Passage given
===============

I think, personally, what really killed it was the stopping of Solaris for Itanium coupled with Microsofts decision to have a very niche concerntrated Itanium version of Windows that wouldn’t have all the same bells and whistles that would appear in the the x86-64 version.

Personally, if I were Intel, I would have gone with an ISA that had a chance – the archiecture you can change, modify, and turn up side down if you want, but once you’ve chosen you’re ISA, you’re stuck with it.

SPARC would have been a good one – don’t take SUN as a benchmark for what can be accomplished; a Intel architecture, SPARC ISA (along with VIS) bolted onto the top, coupled with Intels raw economies of scale, it could have turned out to be quite a nice product – throw that on an EFI motherboard, and bobs your uncle, you’d have a processor with an openstandards ISA, 64bit from the ground up, a well known ISA with good compilers available for it, a large ecosystem in the way of software vendors, it would have been a massive win-win situation.

2006-02-21 3:00 am

Smartpatrol
Well keep in mind that itanium wasn’t really meant to be anything more then HP’s replacement for its PA-RISC line it that capacity its doing okay. Any other sales or hardware builds outside of that is for intel to sell really.
2006-02-21 6:42 am

kaiwai
Well keep in mind that itanium wasn’t really meant to be anything more then HP’s replacement for its PA-RISC line it that capacity its doing okay. Any other sales or hardware builds outside of that is for intel to sell really.

True, but at the same time, both Intel and HP have a vested interest in it moving beyond just a little HP hobby horse – utimately, so far they haven’t made their money back from all the hype they’ve made surrounding investing into it.

The prices of Itanium equipment is still far too expensive when compared with what SUN is providing, and as for price/performance.

===============

Collected material
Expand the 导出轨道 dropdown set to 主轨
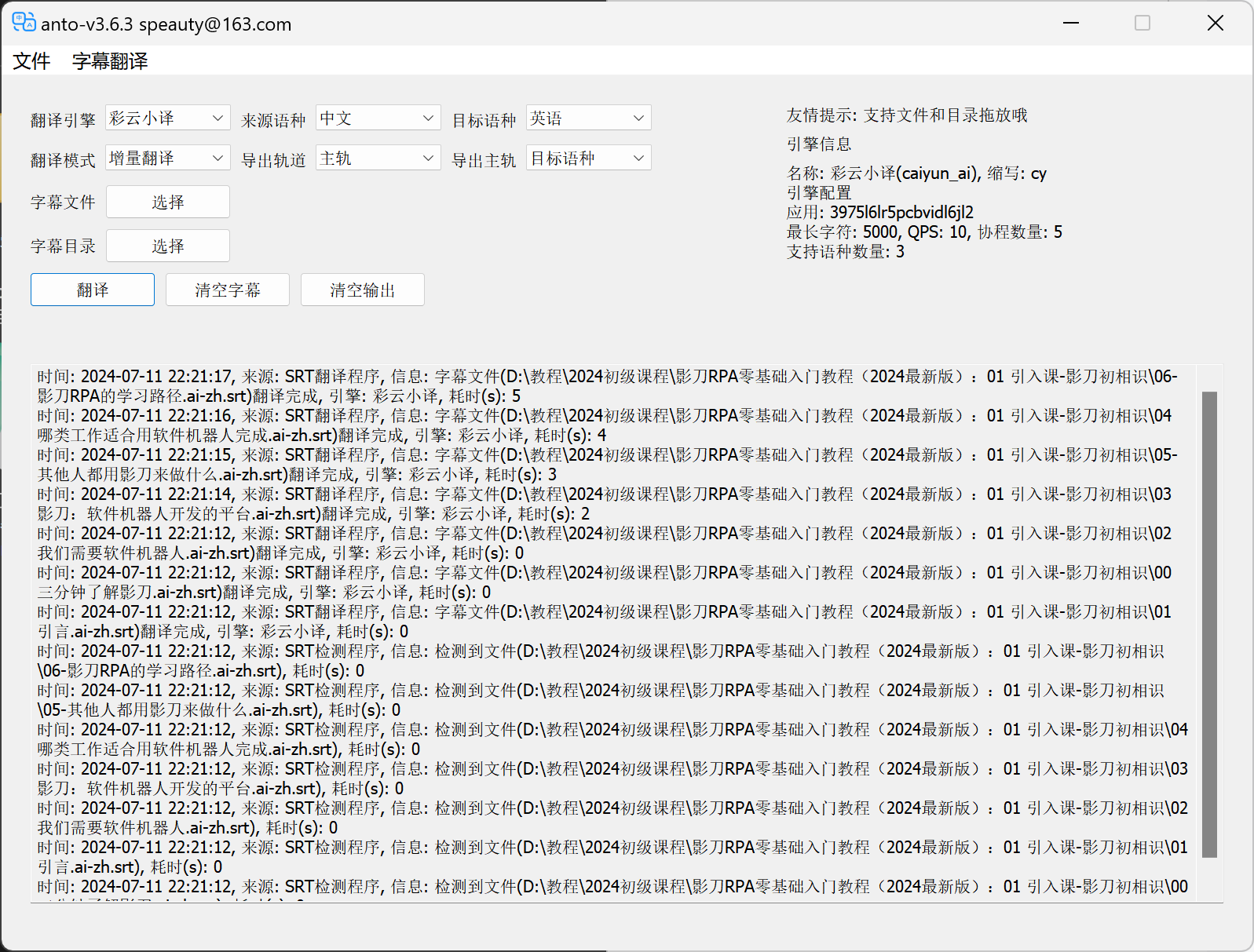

===============

From the Itanium discussion above, write out word for word the passage that begins with the words containing "True, but at" and ends with "investing into it.".

Exercise result
True, but at the same time, both Intel and HP have a vested interest in it moving beyond just a little HP hobby horse – utimately, so far they haven’t made their money back from all the hype they’ve made surrounding investing into it.